Le décès de mon oncle, loin d’être un cas isolé ou l’expression d’un chagrin mal contenu, est très représentatif de la situation dramatique que vivent nos compatriotes qui n’ont même pas l’opportunité de se faire tester. Paradoxalement, quand ils chopent le virus, ils sont abandonnés à leurs parents dans un dénuement total, loin des centres urbains où des CTE offrent des soins gratuits.
La mort d’un proche doit toujours servir à quelque chose. Alors, je voudrais en profiter pour jeter un autre faisceau de lumière sur la gestion de cette pandémie. Et en particulier dans le monde rural.

Données à examiner:
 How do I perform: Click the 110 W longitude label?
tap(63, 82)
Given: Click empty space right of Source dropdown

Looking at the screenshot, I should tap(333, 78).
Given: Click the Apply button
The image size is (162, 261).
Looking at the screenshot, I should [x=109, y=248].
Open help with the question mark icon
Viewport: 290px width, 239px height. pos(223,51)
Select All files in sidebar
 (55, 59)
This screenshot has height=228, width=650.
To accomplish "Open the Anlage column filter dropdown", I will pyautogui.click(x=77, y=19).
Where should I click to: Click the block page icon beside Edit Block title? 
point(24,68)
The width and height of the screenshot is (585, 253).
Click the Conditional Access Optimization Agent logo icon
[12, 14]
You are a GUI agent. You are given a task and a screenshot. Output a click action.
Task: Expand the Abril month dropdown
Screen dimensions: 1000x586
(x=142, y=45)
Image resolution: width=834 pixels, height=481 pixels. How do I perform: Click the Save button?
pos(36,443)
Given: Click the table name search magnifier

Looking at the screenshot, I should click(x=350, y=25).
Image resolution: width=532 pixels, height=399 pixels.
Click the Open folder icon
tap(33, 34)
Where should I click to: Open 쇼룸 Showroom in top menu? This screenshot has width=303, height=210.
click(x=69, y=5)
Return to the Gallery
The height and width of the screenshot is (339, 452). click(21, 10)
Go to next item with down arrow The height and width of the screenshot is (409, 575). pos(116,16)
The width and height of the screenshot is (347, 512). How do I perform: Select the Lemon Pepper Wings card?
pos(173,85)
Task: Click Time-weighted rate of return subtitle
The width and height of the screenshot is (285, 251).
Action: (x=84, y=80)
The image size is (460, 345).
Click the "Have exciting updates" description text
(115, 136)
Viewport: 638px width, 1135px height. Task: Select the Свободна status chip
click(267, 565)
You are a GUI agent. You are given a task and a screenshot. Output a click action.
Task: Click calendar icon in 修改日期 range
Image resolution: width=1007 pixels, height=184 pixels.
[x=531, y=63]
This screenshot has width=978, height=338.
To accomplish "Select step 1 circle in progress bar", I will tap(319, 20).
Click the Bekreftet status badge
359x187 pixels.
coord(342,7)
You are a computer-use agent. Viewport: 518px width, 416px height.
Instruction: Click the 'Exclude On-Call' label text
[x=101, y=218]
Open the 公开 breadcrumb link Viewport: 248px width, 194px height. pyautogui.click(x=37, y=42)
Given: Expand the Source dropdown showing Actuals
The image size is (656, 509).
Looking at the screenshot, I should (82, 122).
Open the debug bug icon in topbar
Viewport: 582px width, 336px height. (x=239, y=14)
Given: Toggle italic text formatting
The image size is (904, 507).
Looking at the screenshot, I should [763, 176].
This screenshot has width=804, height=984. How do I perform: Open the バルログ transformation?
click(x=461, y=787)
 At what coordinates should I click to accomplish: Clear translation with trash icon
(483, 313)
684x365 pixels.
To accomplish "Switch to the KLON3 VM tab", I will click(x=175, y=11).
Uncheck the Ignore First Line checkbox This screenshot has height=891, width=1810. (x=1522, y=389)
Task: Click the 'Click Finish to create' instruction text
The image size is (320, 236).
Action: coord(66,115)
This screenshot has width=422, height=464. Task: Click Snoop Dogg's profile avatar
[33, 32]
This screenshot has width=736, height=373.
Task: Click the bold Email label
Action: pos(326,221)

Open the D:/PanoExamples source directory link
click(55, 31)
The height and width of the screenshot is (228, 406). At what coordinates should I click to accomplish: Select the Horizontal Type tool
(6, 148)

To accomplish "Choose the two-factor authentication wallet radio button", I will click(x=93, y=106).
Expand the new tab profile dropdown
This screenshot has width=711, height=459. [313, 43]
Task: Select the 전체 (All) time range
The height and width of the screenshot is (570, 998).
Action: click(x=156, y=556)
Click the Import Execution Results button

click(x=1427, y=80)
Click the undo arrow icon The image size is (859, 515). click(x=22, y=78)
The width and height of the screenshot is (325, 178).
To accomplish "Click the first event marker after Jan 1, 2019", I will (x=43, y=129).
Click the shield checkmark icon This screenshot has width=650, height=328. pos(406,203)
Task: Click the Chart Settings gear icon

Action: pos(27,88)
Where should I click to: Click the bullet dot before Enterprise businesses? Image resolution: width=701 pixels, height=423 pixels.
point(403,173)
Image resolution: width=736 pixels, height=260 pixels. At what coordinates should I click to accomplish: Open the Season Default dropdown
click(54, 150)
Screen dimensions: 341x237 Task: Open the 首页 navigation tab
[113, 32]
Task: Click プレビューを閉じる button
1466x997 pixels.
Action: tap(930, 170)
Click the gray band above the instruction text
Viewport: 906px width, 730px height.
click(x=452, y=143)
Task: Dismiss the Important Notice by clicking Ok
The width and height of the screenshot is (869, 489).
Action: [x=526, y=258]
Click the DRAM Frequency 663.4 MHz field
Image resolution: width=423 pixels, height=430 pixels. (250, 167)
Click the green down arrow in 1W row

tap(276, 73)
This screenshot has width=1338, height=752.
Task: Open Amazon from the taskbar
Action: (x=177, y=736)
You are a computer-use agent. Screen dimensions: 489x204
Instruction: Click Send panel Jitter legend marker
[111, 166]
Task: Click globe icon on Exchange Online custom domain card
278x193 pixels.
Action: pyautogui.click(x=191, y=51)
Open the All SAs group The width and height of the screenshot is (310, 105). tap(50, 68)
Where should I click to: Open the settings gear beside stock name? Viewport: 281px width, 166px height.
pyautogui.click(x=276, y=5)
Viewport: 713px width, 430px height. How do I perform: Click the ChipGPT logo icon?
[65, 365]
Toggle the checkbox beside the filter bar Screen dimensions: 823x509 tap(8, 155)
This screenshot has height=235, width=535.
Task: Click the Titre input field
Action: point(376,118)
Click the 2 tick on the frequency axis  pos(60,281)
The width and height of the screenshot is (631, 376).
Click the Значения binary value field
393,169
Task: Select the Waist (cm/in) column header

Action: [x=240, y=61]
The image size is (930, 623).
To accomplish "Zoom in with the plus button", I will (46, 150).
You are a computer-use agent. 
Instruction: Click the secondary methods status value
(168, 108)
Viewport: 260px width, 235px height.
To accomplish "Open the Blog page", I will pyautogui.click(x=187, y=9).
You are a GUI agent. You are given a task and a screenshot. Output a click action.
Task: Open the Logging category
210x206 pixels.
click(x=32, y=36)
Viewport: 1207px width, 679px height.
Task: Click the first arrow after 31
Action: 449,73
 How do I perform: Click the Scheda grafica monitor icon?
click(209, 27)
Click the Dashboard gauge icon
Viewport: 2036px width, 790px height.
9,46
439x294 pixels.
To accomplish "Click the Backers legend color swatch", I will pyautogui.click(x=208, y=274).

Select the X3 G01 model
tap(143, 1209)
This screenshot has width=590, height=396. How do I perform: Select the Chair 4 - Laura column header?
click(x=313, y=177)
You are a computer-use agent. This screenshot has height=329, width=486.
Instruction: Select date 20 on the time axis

Consignes de travail:
Recopiez le passage à examiner de « Le décès de » à « des soins gratuits. » en remplaçant « oncle » par « cousin », s'il vous plaît.

Résultat obtenu:
Le décès de mon cousin, loin d’être un cas isolé ou l’expression d’un chagrin mal contenu, est très représentatif de la situation dramatique que vivent nos compatriotes qui n’ont même pas l’opportunité de se faire tester. Paradoxalement, quand ils chopent le virus, ils sont abandonnés à leurs parents dans un dénuement total, loin des centres urbains où des CTE offrent des soins gratuits.